Hey, another quick question: we would like to export data lineage metadata from Prefect to our Data Catalog - is there an API from which we can pull such metadata?
k
Kevin Kho
04/08/2021, 5:32 PM
Hey @Remi Paulin, do you mean that when a flow runs, you want to keep track of the metadata (what tasks happened?) and store it in your Data Catalog? What format would you need it in for the data catalog?
r
Remi Paulin
04/08/2021, 5:44 PM
yes! any format should be fine actually. We're thinking of using Data Galaxy as our Data Catalog and the metadata would eventually need to be parsed to be ingested into Data Galaxy anyway.
k
Kevin Kho
04/08/2021, 5:47 PM
Ah ok so we have a GraphQL API where you can query your flows and task runs. Assuming they are named descriptively, you can pull out the data, parse it, and feed it into the data catalog.
Kevin Kho
04/08/2021, 5:48 PM
I think what this would look like is you have a separate Python script to query your Flow data and parse them to upload to Data Galaxy (maybe even as another Prefect flow).
👍 1
Kevin Kho
04/08/2021, 5:49 PM
Out of curiosity, do you know how detailed you want your lineage to be?
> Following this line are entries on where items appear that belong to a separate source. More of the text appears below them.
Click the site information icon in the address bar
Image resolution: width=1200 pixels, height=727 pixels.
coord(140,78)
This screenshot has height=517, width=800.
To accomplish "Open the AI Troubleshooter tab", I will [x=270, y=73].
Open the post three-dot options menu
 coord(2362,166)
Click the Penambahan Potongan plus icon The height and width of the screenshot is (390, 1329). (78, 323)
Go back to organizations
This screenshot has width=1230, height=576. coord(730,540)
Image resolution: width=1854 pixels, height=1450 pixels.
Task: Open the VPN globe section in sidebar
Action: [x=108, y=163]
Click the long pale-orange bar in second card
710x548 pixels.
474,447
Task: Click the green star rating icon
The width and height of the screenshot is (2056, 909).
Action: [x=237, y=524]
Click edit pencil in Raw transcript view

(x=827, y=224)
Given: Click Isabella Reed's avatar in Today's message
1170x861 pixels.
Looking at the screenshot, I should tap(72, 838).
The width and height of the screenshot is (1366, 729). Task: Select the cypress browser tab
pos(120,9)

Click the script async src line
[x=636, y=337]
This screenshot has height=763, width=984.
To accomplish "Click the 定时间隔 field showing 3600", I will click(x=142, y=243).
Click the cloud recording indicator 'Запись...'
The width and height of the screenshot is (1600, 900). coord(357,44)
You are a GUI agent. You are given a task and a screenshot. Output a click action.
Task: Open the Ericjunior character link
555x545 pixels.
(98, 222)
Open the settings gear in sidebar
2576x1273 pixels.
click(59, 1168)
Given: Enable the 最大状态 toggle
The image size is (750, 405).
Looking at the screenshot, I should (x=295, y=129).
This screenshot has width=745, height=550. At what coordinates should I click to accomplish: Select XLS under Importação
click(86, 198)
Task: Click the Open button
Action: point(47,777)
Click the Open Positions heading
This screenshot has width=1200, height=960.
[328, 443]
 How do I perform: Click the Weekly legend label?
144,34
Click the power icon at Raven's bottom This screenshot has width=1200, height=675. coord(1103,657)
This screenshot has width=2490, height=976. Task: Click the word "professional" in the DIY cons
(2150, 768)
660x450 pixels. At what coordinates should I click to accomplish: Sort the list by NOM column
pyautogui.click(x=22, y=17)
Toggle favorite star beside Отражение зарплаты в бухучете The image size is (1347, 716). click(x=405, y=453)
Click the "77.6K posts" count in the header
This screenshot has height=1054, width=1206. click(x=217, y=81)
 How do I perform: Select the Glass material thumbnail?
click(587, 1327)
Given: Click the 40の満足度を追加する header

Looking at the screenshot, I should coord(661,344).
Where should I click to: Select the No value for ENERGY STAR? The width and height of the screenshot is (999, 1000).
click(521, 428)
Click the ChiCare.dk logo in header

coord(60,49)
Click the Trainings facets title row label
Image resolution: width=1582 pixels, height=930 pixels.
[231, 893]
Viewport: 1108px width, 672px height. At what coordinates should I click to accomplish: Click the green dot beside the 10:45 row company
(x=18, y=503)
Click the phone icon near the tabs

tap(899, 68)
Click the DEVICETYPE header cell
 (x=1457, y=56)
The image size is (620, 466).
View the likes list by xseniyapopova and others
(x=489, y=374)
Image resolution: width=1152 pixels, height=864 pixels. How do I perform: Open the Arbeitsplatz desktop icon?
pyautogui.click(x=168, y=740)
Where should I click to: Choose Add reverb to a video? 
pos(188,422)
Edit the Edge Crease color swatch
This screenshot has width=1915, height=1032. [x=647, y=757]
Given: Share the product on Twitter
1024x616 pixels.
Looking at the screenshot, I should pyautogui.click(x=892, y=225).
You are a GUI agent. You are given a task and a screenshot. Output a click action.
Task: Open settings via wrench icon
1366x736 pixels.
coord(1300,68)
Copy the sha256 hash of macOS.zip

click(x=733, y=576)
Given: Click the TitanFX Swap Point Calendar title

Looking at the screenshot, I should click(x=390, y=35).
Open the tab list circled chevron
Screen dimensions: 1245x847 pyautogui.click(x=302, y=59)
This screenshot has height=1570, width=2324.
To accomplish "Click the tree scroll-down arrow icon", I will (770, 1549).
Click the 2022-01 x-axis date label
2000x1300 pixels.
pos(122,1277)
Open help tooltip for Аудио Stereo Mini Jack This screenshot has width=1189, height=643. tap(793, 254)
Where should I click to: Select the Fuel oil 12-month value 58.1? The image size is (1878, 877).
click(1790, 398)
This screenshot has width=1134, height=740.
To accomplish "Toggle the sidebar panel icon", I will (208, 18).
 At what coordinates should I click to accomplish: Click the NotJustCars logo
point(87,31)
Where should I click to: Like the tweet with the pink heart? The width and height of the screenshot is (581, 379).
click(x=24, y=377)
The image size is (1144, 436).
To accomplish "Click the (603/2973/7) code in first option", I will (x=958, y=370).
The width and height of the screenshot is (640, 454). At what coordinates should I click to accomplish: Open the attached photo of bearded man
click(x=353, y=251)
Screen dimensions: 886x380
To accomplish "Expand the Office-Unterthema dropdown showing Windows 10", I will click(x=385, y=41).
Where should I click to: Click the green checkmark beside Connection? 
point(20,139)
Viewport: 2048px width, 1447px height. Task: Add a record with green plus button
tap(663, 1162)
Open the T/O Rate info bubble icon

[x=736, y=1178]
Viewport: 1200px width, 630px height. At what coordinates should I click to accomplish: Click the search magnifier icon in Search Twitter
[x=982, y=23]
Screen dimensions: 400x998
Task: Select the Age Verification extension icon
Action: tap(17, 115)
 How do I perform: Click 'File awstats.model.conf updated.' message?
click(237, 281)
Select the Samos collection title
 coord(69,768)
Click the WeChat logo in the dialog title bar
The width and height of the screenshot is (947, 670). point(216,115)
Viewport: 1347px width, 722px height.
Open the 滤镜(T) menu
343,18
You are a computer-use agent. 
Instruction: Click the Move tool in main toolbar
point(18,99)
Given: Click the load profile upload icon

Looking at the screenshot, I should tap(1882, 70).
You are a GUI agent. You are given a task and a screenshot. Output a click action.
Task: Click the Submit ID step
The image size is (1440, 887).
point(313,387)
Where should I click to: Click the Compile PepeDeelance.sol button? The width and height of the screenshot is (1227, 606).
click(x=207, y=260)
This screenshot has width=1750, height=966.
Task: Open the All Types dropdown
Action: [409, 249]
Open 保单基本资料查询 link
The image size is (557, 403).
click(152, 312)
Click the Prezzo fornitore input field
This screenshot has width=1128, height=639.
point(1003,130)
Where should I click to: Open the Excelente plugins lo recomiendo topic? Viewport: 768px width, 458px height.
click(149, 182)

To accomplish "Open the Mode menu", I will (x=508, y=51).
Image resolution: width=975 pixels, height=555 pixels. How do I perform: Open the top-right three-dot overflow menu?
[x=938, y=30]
Does it need to specify that “these 3 data sources were joined and filtered to produce this dataset”? Or is it more of carrying over schema and description from original columns?
r
Remi Paulin
04/08/2021, 5:55 PM
Ok amazing I'll check this out. Ideally we'd like to get quite detailed lineage such as in the example you mentioned (joins & filters involved). But from what I understood since Prefect Cloud doesn't have much visibility into the actual logic maybe this wouldn't be easy to implement. Using Prefect with dbt for instance would maybe enable us to retrieve such detailed metadata (only for the flows governed by dbt of course).
k
Kevin Kho
04/08/2021, 6:03 PM
I think it can be implemented if your Tasks are well named. It would also help if there is a relatively clean “separation of concerns” with your data engineering. You are right though that we actually don’t see the data (with our Hybrid Model).
r
Remi Paulin
04/08/2021, 6:07 PM
ok got it - I definitely need to think about this more. Thanks again for your help!!